La contestation de l'autorité a été une caractéristique historique récurrente. Dès les premières décennies après l'exécution du Báb en 1850, des controverses de succession se sont produites ; un prétendant notable, connu sous le nom de Subh‑i‑Azal (Mírza Yahyá), représentait un centre alternatif d'autorité opposé à la revendication de Bahá'u'lláh à la fin du dix-neuvième siècle. Au vingtième siècle, des groupes plus petits et des individus qui contestaient la légitimité des institutions reconnues ou de ceux occupant des postes nommés ou élus étaient étiquetés "briseurs de l'Alliance" dans le discours bahá'í mainstream ; la communauté principale considère ces schismes comme des violations de l'Alliance et les documente comme partie de son histoire institutionnelle. Les chercheurs sur les nouveaux mouvements religieux traitent couramment de tels épisodes comme des schémas familiers dans les processus de succession et de consolidation organisationnelle, les comparant à des controverses analogues dans d'autres traditions religieuses.

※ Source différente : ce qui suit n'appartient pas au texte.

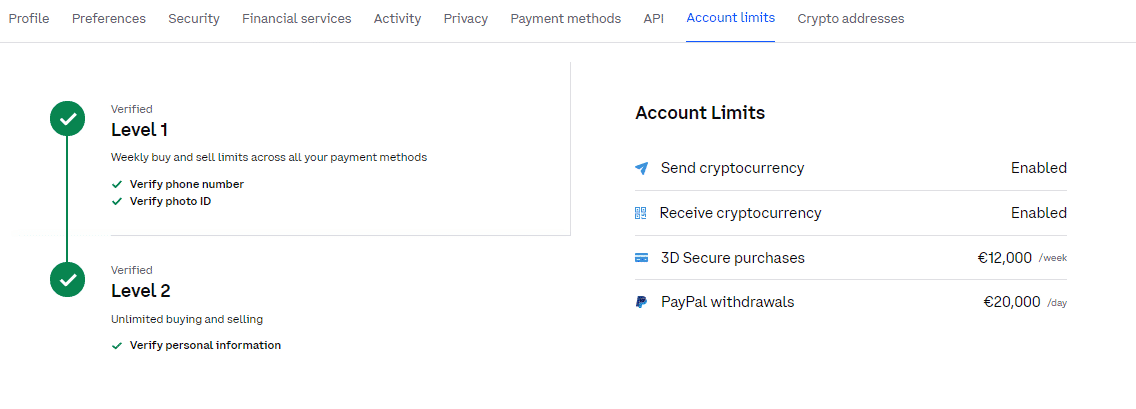The image size is (1136, 409).
Task: Click the PayPal withdrawals row label
Action: (727, 302)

Une autre tension, toujours présente, au sein de la tradition est la relation entre l'autorité textuelle et les méthodes démocratiques. Bien que les textes sacrés bahá'ís et le rôle interprétatif accordé à des figures spécifiques soient accordés un statut élevé par les adhérents, une grande partie de la gouvernance communautaire dépend des élections régulières, de la consultation collective (shura) et du développement d'institutions collectives. Les chercheurs en religion comparée soulignent fréquemment cet arrangement hybride — une forte ancrage textuel combiné à une administration participative et élue — comme un modèle innovant qui cherche à concilier les revendications de révélation continue avec des formes institutionnelles modernes. En même temps, la vie pratique de la communauté est façonnée par des contingences historiques — par exemple, l'impact des restrictions étatiques et de la persécution dans des lieux tels que l'Iran et des degrés variés de reconnaissance légale à travers le monde — des facteurs qui ont influencé les méthodes de transmission, la distribution démographique et le développement institutionnel. Les estimations de la population d'adhérents varient selon les sources ; les chercheurs et les études démographiques placent généralement l'adhésion dans les millions, avec une présence dans de nombreux pays, bien que des chiffres précis et des distributions géographiques soient contestés et soumis à des méthodologies différentes.